*TEXT BLOCK*
On 6/17/2024 11:18 PM, Sebastian Andrzej Siewior wrote:
On 2024-06-17 16:41:30 [-0700], Roman Kisel wrote:
Missing, failed, or corrupted core dumps might impede crash
investigations. To improve reliability of that process and consequently
the programs themselves, one needs to trace the path from producing
a core dumpfile to analyzing it. That path starts from the core dump file
written to the disk by the kernel or to the standard input of a user
mode helper program to which the kernel streams the coredump contents.
There are cases where the kernel will interrupt writing the core out or
produce a truncated/not-well-formed core dump.
How much of this happened and how much of this is just "let me handle
everything that could go wrong".
Some of that must be happening as there are truncated dump files. Haven't run
the logging code at large scale yet with the systems being stressed a lot by the
customer workloads to hit all edge cases. Sent the changes to the kernel mail
list out of abundance of caution first, and being ecstatic about that: on the
other thread Kees noticed I didn't use the ratelimited logging. That has
absolutely made me day and whole week, just glowing :) Might've been a close
call due to something in a crash loop.

*DATASET*
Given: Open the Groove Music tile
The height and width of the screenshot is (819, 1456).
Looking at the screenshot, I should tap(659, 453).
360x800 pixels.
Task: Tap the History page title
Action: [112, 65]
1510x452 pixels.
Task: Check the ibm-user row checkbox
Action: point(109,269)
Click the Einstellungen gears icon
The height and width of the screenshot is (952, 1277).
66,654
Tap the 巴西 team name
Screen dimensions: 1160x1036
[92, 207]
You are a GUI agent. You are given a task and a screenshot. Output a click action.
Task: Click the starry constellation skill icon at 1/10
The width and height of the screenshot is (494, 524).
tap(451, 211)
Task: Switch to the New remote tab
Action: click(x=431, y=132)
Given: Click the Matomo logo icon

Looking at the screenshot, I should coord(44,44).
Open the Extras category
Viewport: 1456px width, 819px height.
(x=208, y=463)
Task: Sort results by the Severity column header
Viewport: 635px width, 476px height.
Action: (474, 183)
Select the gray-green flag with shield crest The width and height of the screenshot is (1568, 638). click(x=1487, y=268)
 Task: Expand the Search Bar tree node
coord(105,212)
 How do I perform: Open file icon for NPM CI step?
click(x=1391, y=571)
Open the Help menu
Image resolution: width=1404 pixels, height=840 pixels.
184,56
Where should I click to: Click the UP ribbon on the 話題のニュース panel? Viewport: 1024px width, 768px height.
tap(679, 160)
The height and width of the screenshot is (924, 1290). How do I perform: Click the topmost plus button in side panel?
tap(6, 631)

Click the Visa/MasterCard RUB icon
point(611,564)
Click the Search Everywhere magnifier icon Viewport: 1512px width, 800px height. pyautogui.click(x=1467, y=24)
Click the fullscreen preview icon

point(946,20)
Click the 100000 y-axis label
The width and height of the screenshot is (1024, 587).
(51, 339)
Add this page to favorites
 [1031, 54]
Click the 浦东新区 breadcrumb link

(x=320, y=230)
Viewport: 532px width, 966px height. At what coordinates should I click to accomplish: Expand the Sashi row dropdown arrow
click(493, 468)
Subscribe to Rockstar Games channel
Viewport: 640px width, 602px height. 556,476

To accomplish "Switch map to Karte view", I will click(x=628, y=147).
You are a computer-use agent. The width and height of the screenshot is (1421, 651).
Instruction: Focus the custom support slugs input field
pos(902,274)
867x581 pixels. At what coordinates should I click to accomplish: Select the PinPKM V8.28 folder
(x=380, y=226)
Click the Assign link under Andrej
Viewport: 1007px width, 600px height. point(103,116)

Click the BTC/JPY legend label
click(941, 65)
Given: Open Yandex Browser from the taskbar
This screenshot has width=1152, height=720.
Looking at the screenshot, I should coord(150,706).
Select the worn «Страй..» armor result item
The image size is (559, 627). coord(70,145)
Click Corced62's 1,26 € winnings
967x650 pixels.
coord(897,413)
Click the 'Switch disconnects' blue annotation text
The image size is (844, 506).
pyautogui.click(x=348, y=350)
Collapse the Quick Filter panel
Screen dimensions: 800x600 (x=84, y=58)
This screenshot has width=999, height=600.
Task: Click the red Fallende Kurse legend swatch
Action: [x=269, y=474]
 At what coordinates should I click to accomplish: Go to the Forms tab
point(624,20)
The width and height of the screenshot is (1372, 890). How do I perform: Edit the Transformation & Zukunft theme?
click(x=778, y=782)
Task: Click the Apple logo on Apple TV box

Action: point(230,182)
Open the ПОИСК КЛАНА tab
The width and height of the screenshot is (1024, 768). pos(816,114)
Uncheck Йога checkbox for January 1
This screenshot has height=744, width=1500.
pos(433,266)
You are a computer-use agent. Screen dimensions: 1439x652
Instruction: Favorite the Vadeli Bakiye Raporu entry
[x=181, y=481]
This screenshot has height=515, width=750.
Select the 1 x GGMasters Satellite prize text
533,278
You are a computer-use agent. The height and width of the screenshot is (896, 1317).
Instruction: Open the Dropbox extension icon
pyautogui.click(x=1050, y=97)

*TASKS AND EXERCISES*
**1)** In the email about core dumps, who noticed that the ratelimited logging was not used?
**2)** Please rewrite the records from the start through the line containing "Action: (474, 183)" as a JSON list of strings, one string per line, leaving out blank lines.

*THE RESPONSES*
**1)** Kees

**2)**
[
  "Given: Open the Groove Music tile",
  "The height and width of the screenshot is (819, 1456).",
  "Looking at the screenshot, I should tap(659, 453).",
  "360x800 pixels.",
  "Task: Tap the History page title",
  "Action: [112, 65]",
  "1510x452 pixels.",
  "Task: Check the ibm-user row checkbox",
  "Action: point(109,269)",
  "Click the Einstellungen gears icon",
  "The height and width of the screenshot is (952, 1277).",
  "66,654",
  "Tap the 巴西 team name",
  "Screen dimensions: 1160x1036",
  "[92, 207]",
  "You are a GUI agent. You are given a task and a screenshot. Output a click action.",
  "Task: Click the starry constellation skill icon at 1/10",
  "The width and height of the screenshot is (494, 524).",
  "tap(451, 211)",
  "Task: Switch to the New remote tab",
  "Action: click(x=431, y=132)",
  "Given: Click the Matomo logo icon",
  "Looking at the screenshot, I should coord(44,44).",
  "Open the Extras category",
  "Viewport: 1456px width, 819px height.",
  "(x=208, y=463)",
  "Task: Sort results by the Severity column header",
  "Viewport: 635px width, 476px height.",
  "Action: (474, 183)"
]